Know-why? and know-how? in the development of nuclear talents: An analysis of recent nuclear engineering Ph. D. research

Abstract

The relationship between the industry and academia is widely considered the key driver or obstacle in producing and using new knowledge. This is, at least in part, a consequence of different forms of knowledge being of different utility for the industry and academia (conceptual, e.g., why? and procedural, e.g., how?). In so-called “high-tech” industries, where the attraction and development of new talents are in significant part carried out through academic research-based higher education system, successful cooperation in the development of new knowledge automatically results in successful attraction and development of new talents. In well-established, strongly regulated, and very procedural industries, such as nuclear power, the pragmatic focus on procedural over conceptual knowledge may also result in the pathways of talent development outside of the research-based higher education system. Some definitions, features, and risks of different approaches to conceptual and procedural knowledge are outlined and discussed in the paper and an attempt is made to connect them with the notions of basic and applied research. It is suggested that suitable sequences and balance of know-why? and know-how? may lead to the best results in the attraction and development of new nuclear talents, while minimizing the risks of reduced ability to manage unexpected, reduced need for innovation and weakening the nuclear knowledge centers outside of the industry and regulators. This is supported by an analysis of 51 Ph.D. theses in nuclear engineering developed in Slovenia since 1993 to discern their contributions towards basic or applied research.
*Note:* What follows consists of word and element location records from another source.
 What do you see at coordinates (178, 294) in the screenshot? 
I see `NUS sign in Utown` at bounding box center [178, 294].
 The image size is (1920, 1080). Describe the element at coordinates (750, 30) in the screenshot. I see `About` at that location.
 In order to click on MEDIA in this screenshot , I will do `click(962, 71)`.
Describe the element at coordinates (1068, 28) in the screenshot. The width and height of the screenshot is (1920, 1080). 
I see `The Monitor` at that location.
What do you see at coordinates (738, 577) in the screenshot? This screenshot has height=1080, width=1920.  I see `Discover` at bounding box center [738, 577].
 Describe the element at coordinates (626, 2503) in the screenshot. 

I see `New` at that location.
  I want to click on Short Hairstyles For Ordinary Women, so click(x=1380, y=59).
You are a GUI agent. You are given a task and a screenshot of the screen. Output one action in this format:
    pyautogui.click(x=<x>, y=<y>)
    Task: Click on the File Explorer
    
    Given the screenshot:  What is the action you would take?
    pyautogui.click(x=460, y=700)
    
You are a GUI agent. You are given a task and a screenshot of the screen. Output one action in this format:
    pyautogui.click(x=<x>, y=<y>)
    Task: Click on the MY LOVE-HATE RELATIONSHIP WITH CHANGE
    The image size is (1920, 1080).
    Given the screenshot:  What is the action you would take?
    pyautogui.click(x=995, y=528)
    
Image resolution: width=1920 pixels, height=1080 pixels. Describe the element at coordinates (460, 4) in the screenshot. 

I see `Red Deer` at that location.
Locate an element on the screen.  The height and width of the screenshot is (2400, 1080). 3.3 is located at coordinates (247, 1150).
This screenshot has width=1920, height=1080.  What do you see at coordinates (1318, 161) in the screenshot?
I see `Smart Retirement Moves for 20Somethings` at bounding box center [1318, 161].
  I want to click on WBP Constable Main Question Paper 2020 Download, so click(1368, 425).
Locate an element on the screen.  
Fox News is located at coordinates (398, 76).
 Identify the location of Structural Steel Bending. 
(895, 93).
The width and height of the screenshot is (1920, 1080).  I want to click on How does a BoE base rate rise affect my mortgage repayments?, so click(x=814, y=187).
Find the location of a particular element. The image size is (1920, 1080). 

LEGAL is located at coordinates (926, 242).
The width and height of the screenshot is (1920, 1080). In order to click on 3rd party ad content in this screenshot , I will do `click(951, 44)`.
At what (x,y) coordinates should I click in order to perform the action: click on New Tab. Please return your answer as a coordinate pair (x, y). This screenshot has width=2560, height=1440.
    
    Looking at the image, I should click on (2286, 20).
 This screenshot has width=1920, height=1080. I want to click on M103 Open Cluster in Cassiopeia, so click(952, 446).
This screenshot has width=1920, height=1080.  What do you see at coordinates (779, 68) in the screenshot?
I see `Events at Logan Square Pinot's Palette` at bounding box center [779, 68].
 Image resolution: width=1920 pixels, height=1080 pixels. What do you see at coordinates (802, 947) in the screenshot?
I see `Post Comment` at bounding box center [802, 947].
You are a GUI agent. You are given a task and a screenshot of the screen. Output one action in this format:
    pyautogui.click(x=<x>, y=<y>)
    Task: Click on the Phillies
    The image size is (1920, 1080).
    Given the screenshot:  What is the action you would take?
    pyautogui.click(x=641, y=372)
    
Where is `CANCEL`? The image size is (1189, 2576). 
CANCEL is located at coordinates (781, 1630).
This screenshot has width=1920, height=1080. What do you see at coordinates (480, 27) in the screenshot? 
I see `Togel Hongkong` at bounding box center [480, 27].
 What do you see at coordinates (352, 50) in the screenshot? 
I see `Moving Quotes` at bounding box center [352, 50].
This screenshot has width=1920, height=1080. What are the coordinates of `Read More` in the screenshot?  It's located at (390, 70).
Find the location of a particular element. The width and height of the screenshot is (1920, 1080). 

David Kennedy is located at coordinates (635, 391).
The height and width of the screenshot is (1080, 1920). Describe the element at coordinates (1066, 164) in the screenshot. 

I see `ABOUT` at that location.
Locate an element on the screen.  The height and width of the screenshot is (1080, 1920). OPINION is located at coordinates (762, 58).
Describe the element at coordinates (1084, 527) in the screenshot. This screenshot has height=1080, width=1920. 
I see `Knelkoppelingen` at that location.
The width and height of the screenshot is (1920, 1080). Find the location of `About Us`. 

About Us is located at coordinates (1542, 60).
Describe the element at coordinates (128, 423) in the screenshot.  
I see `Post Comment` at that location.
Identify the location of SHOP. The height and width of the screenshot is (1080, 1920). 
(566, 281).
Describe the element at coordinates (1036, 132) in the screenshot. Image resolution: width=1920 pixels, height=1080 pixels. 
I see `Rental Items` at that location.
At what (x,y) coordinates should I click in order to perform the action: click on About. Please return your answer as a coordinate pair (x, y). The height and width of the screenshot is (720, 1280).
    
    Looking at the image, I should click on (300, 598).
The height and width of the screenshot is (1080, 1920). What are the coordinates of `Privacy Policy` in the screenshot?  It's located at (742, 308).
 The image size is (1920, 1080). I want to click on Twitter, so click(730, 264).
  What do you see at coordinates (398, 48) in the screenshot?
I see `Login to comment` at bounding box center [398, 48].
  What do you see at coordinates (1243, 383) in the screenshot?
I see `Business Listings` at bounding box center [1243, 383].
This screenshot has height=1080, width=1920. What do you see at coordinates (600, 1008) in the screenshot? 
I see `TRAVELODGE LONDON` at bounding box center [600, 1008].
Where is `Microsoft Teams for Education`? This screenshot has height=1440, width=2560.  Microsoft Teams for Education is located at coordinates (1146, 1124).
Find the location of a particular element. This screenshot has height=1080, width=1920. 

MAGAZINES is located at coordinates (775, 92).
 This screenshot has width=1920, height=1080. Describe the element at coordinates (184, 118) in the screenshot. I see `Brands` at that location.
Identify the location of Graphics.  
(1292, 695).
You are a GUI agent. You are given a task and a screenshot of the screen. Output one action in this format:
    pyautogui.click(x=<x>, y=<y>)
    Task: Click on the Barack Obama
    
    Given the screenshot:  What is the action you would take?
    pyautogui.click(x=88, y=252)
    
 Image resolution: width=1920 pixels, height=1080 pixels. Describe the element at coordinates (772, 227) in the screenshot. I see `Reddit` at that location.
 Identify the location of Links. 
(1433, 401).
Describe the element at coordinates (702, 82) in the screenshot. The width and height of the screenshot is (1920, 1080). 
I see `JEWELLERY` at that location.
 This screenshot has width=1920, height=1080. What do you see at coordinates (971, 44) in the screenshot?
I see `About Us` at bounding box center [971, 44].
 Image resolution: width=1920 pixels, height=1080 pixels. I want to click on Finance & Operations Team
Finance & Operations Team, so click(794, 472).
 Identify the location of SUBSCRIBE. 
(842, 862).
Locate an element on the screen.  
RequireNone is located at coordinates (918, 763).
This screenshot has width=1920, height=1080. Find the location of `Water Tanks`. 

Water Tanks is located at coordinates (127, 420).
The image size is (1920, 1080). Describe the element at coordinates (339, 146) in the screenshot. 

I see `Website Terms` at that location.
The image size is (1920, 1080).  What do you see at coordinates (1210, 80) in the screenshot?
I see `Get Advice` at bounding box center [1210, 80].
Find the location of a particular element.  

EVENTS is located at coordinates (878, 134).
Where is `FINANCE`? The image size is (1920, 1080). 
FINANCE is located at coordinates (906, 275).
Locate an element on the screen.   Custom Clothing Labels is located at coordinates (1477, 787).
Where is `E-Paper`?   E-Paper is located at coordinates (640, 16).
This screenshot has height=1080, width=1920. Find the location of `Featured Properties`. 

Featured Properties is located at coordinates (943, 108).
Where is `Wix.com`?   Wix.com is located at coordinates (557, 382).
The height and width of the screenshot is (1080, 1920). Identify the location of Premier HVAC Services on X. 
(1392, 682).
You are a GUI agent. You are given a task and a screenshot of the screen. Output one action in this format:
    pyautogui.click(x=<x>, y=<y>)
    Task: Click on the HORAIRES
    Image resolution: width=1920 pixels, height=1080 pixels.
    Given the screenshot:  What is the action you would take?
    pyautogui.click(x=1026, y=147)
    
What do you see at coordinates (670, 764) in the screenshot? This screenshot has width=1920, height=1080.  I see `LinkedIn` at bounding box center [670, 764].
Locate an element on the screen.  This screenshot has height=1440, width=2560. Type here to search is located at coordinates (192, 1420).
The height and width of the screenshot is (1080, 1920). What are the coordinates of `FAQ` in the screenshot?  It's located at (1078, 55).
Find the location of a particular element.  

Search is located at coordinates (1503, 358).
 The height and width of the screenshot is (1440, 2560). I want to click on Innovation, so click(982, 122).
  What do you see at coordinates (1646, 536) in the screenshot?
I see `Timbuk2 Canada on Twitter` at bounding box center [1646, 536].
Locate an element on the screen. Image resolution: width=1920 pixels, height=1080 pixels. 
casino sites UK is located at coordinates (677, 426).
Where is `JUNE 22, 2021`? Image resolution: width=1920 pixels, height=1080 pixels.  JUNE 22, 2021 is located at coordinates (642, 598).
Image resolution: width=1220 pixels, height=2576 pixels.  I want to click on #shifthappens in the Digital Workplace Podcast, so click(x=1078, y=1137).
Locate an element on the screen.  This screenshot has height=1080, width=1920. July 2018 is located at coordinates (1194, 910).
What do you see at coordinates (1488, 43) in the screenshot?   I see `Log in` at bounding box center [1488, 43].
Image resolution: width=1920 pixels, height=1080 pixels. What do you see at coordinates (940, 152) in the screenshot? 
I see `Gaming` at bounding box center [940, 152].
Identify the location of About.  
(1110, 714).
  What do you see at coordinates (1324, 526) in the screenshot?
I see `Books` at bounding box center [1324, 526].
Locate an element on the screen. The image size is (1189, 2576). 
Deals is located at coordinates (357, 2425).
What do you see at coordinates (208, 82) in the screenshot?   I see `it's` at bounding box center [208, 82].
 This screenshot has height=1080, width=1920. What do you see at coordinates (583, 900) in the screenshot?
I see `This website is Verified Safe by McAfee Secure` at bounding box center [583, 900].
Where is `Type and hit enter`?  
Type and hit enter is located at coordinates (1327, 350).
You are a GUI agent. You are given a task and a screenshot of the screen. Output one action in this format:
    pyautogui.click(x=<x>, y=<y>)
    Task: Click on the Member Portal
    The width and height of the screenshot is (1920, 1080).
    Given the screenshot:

The Pasteur's quadrant, developed by (Stokes, 1997), was used as the underlying framework. Ph.D. graduates and supervisors were independently asked to evaluate the basic and applied contributions through three variables, describing the stages of the creative research process: input, processing, and output, respectively. The predominantly mixed (basic and applied) contributions of the analyzed Ph.D. theses indicate that academic nuclear engineering education is an enabler of successful careers in academia and industry.